Так, ни жив ни мертв, лежал я во дворце три дня без сил.
А потом господь сознанье мне внезапно прояснил,
Догадался я, несчастный, отчего мне свет не мил,
И терпения у бога всемогущего просил.

Я сказал: "Создатель, сжалься над повергнутым рабом,
Превозмочь мученья дай мне, позаботься о больном,
Здесь любовь свою я выдам, отведи меня в мой дом".
И железным стало сердце, закаленное творцом.

Я привстал. Ко мне ходили люди царские гурьбой,
И царю они сказали: "Встал без помощи больной.
Властелин вбежал в волненье с обнаженной головой,
Он творца прославил громкой, люди – тихою хвалой.

Дали мне испить чего-то, отхлебнул я влаги той
И промолвил: "Государь мой, тело вновь сошлось с душой".
Захотел я дол изъездить вдоль излучины речной;
Привели коня, и сел я, и поехал царь со мной.

Мы пробрались по долине, долгий видели поток,
К дому царь со мной доехал, я вступил на свой порог:
Дома вновь предался власти прежних болей и тревог,
Прошептал: "Приблизься гибель, я от жизни изнемог!"

И от слез неосушимых стал шафрана я желтей,
Думы сердце рассекали, словно тысячи мечей,
Вратарем, вошедшим в спальню, уведен был казначей;
Думал я: что знает этот или тот? И ждал вестей.

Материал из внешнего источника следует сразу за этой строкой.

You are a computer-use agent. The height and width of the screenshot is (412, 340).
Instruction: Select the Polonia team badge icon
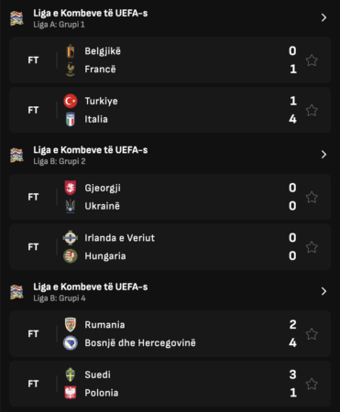pyautogui.click(x=71, y=393)
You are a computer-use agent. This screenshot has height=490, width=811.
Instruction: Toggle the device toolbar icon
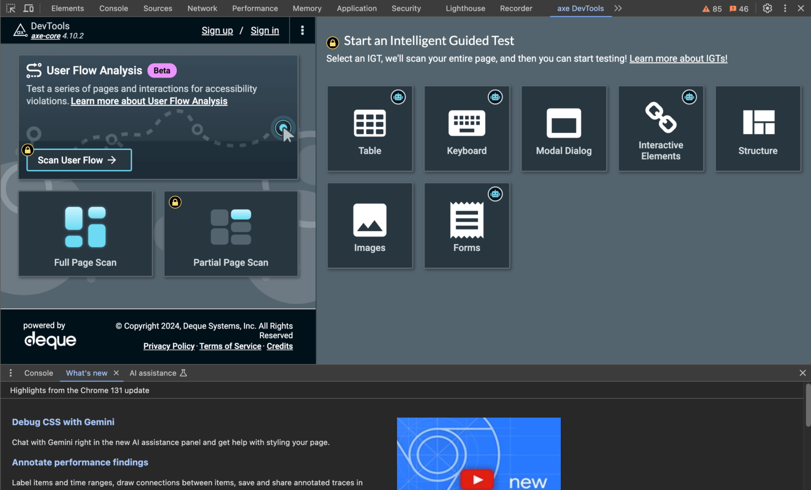29,8
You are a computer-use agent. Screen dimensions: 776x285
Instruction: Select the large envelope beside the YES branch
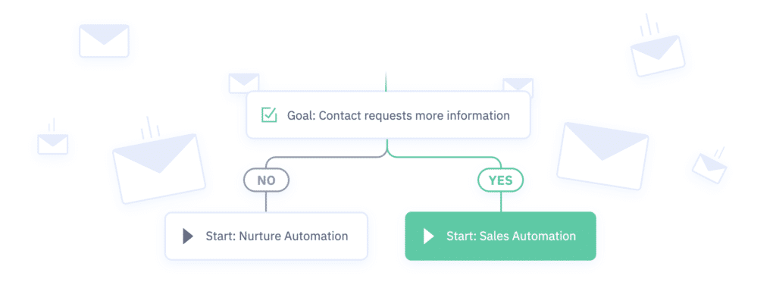click(x=602, y=155)
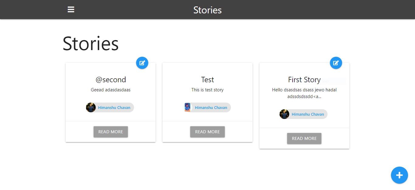Edit the First Story with pencil icon
This screenshot has height=190, width=415.
point(336,63)
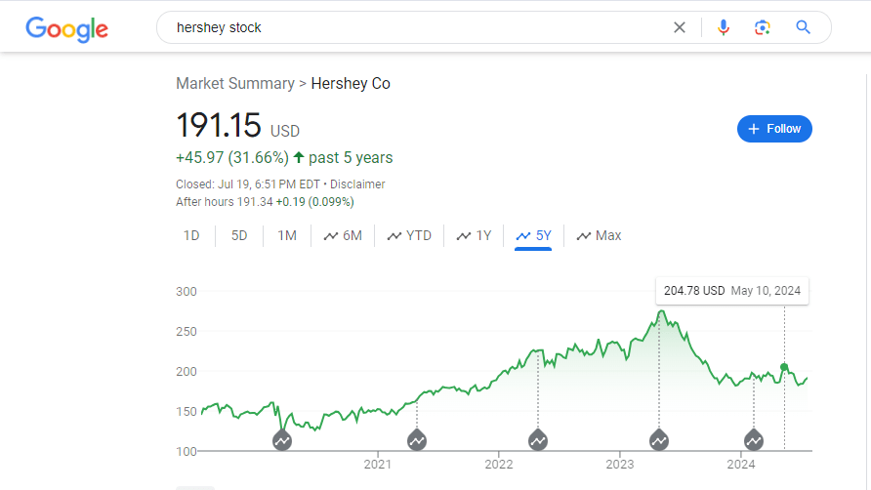Open Google Lens image search
Image resolution: width=871 pixels, height=490 pixels.
[763, 27]
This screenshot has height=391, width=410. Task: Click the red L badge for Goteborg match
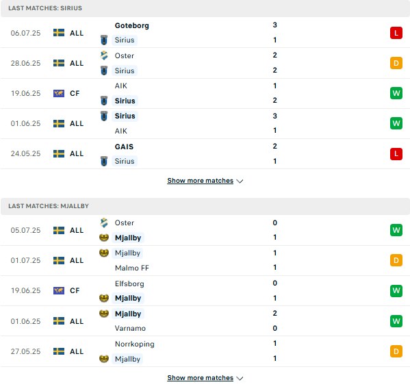coord(396,33)
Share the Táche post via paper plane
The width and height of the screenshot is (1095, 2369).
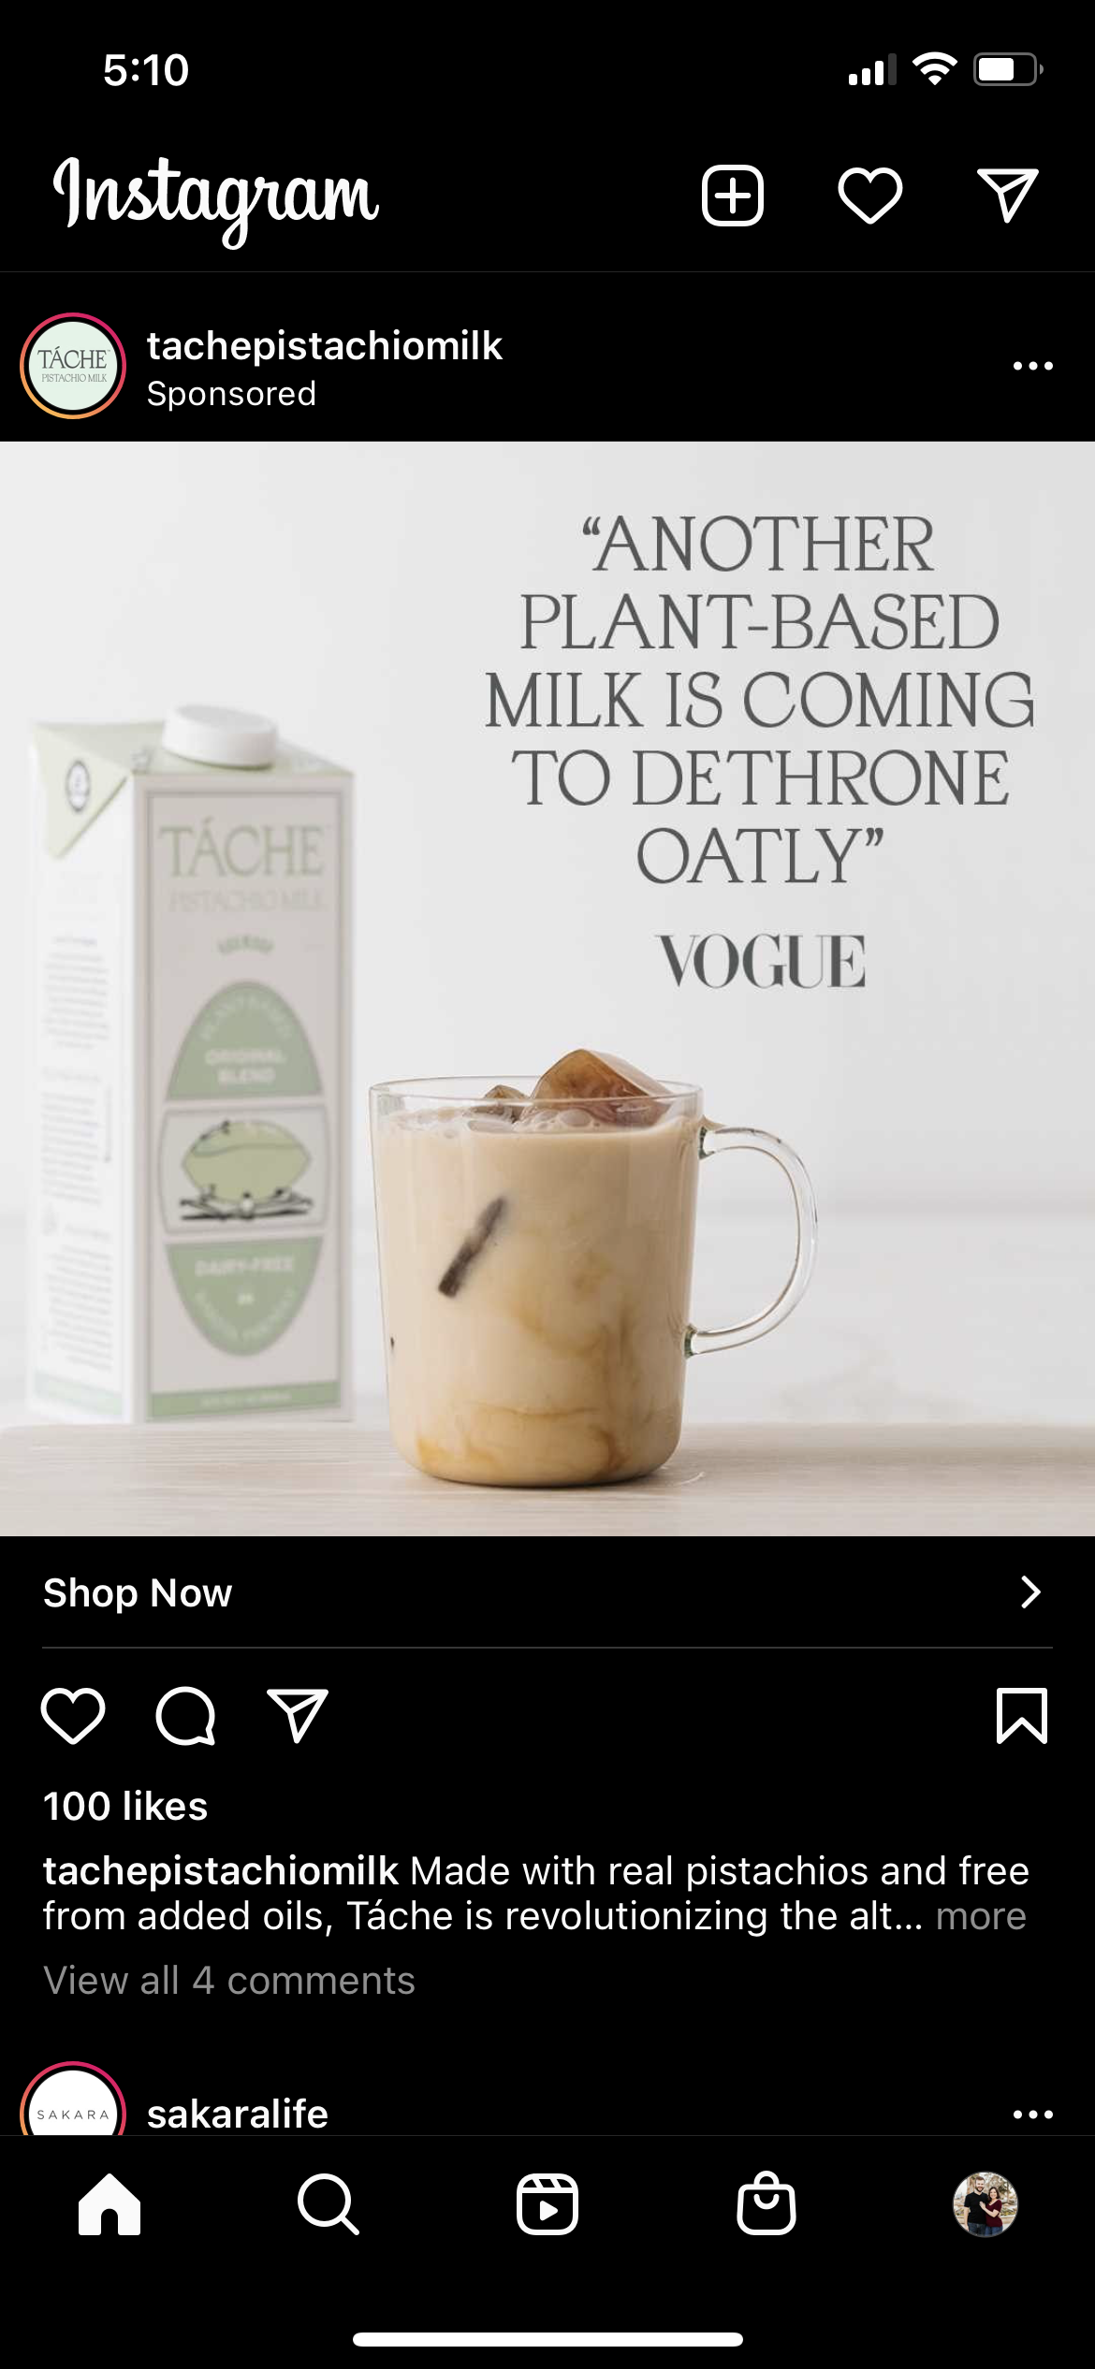tap(298, 1716)
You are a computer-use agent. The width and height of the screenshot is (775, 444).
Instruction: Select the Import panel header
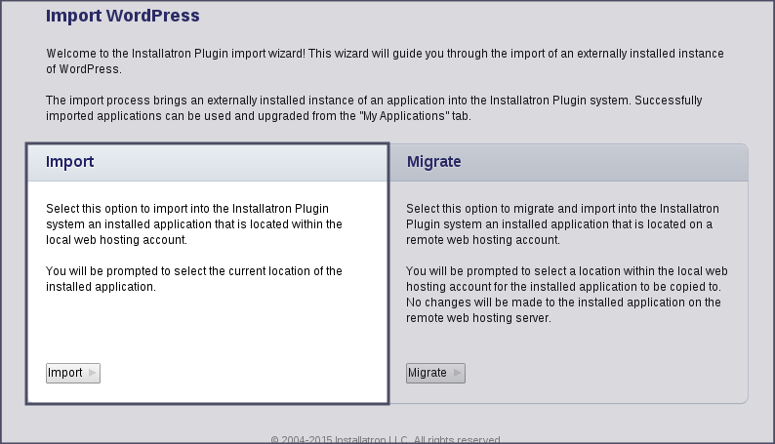pyautogui.click(x=207, y=162)
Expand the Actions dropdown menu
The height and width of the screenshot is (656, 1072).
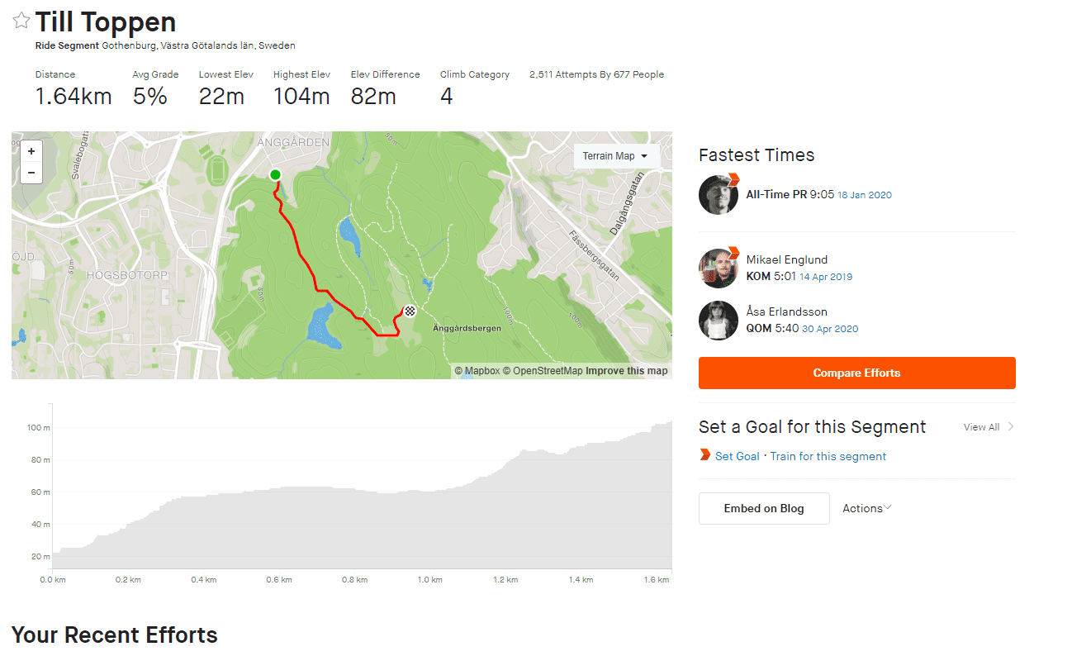[866, 508]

"Раб Асмат", – "Впустите!" – было приказание дано,
Тот вошел с письмом любовным, странно было мне оно,
Усмехнулся: как другою будет сердце сожжено?
Мог ли эту заподозрить? Мне ли это суждено?

Изумился я: чем вызван дерзкой женщины призыв?
Если буду несговорчив, то, невеждою прослыв,
У нее, отняв надежду, злобный вызову порыв.
Мой ответ на то посланье был любезен и красив.